I have Mercer and Dexter knives and some Tojiro DP knives.  The Mercer and Dexter knives are serviceable, but probably a level below the Victorinox (Forschner).  All three (and all of the Wusties) are harder to sharpen than Japanese knives and will get dull faster.  It's just the nature of the steel.  Mass-market European and American knives are made to be tough, and to resist chipping and steel loss.  That minimizes inventory problems with customers and with distributors.  

On the other hand, Japanese higher-end knives are made to be brought to a sharp edge and to hold that edge.  Chipping and other breakage is held to be a lower priority than getting that edge sharp.  The Tojiro DP and the MAC are made in that tradition.  Thus, the Tojiro DP clearly outshines Victorinox, Mercer and Dexter in terms of taking a good edge and holding it longer..  Its drawbacks are those common to VG-10 core knives - a tendency to chip when used with frozen foods, and when used against bone.  Otherwise, its better than any other knives discussed in this thread, excepting the MAC.

Dexter and CCK are two completely separate companies making broad knives (i.e., "Asian Cleavers").  The Dexter Asian Cleaver is stainless steel, while most CCK knives are carbon steel.

Galley Swiller


----------



## wilsongau (Aug 8, 2014)

I ended up getting this set. Too good of a deal for me to pass. http://home.woot.com/offers/victorinox-3-piece-cutlery-set-4?ref=ref=cnt_wp_10_10


----------



## galley swiller (May 29, 2013)

A good price for a secondary knife set for your guests.  My one quibble is over the honing steel.  Like all other European mass market manufactured steels (more properly known as "honing rods"), it is made to be just harder than the knives made by its manufacturer.  However, it is in all likelihood not harder (and most likely softer) than the various steels used in quality Japanese knives, such as MAC.  I also note that the picture shows a slight degree of some sort of texturing of the surface of the Victorinox steel.  My worry is that some guest will take the hone and use it on a Japanese knife readily at hand (such as your MAC Professional), not knowing better, with major damage to both the honing rod and the edge of the Japanese knife.

Using a honing rod with steel softer than the steel in the edge of a knife being honed is a prescription for disaster: the harder steel of the knife edge will dig into the softer steel of the hone, until the edge catches in the now-created cut in the hone.  Then a sudden build-up of pressure at a microscopic area will result in the pressure being relieved both by a breakage of the knife edge (chipping) and a gouge being opened on the face of the hone - which will be a future point of damage if the hone is used again.     

However, not all is lost.  My simple recommendation is that you simply throw the Victorinox honing steel away.  There's simply no benefit to keeping it and plenty of risk of future unintended damage.  You already have a much superior MAC honing rod, which is good on ALL of your knives.

▸ **Stated goal a**:
Starting with the entry line that contains "Task: Click the VM instance label" and going on through the end of the entries, change "floppy" to "diskette" and rewrite those lines with everything else unchanged. Leave the pictures out.
The knife discussion and the entries that follow it come from unrelated sources.

▸ **Records for the exercise**:
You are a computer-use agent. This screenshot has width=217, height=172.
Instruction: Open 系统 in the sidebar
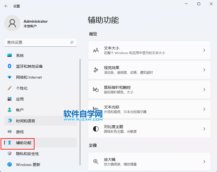click(20, 55)
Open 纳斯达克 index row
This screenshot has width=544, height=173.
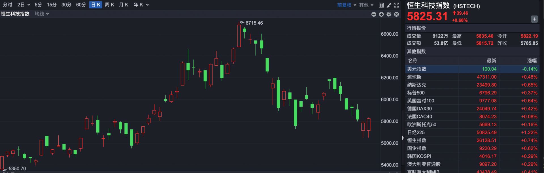pos(417,85)
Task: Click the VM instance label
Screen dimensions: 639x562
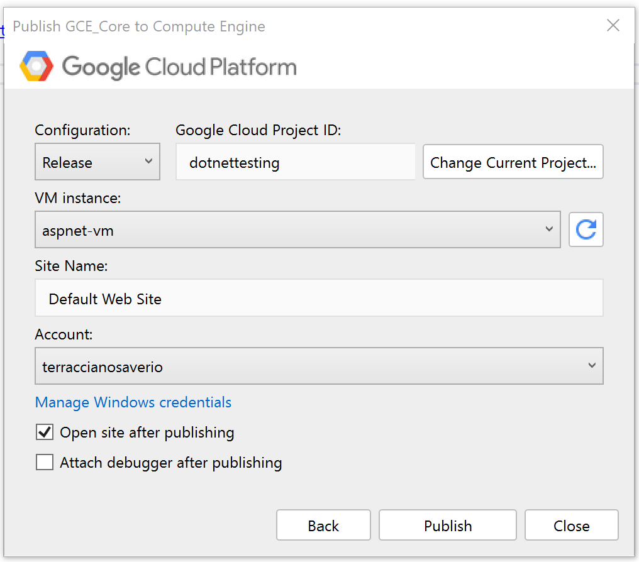Action: coord(77,198)
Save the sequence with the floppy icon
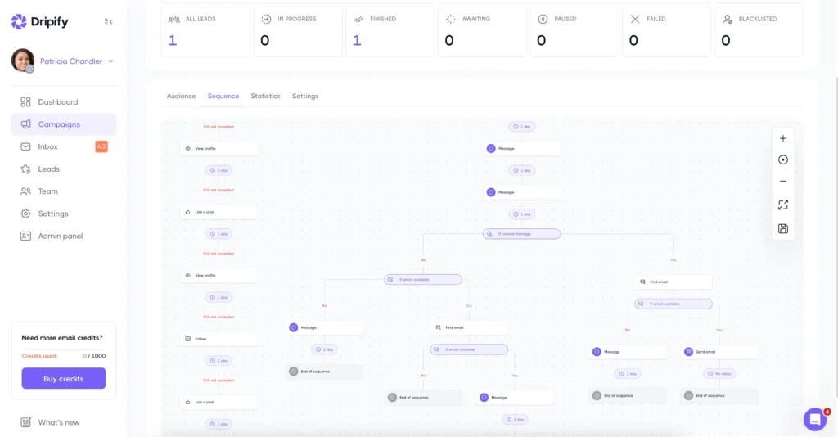The image size is (838, 437). point(783,228)
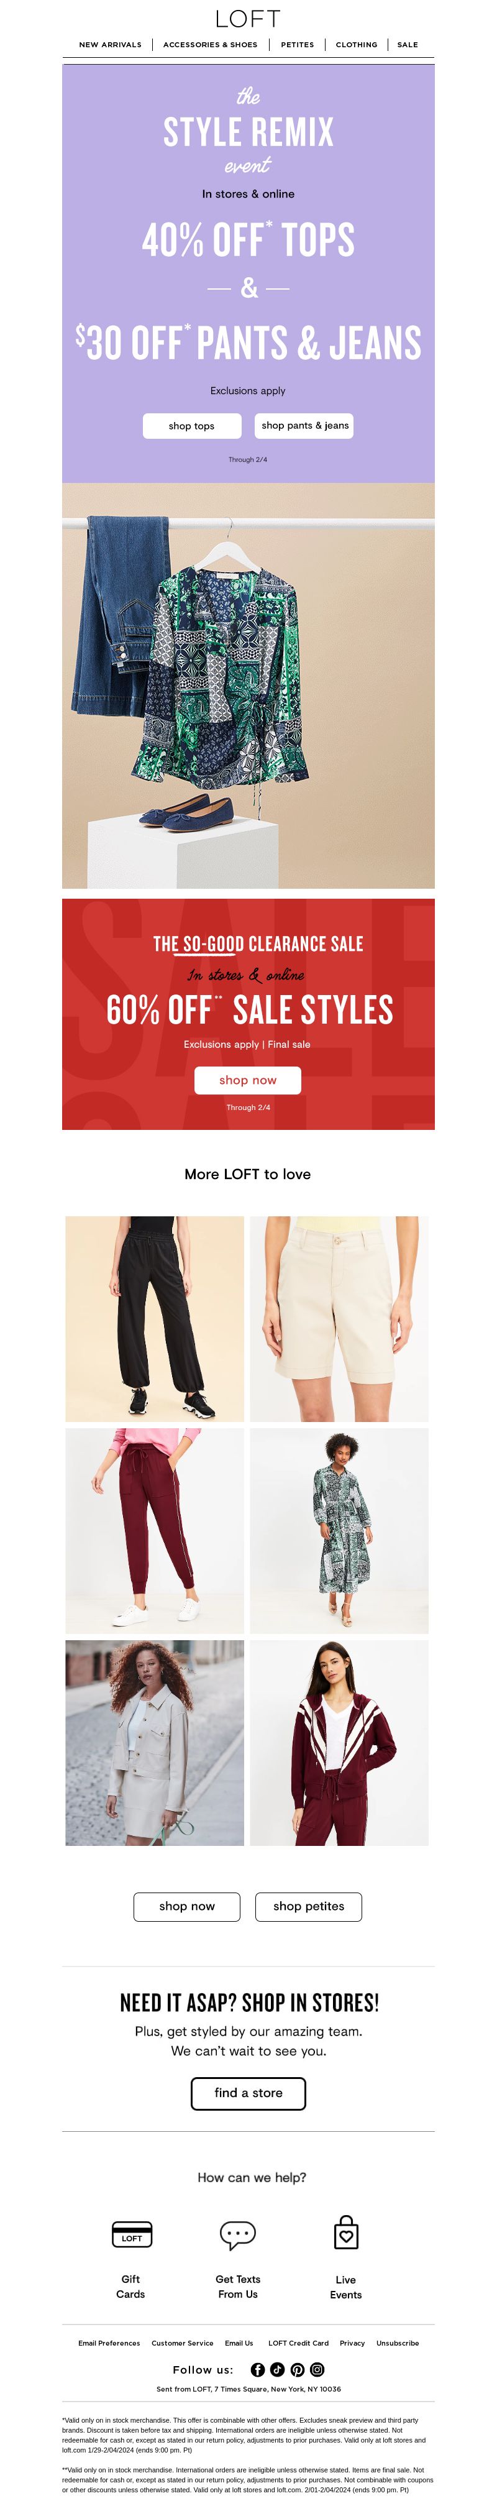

▸ **Stated goal b**:
In the knife thread, what kind of steel is the Dexter Asian Cleaver made of?

▸ **Expected output a**:
Task: Click the VM instance label
Screen dimensions: 639x562
Action: coord(77,198)
Save the sequence with the diskette icon
The image size is (838, 437). point(783,228)

▸ **Expected output b**:
Stainless steel.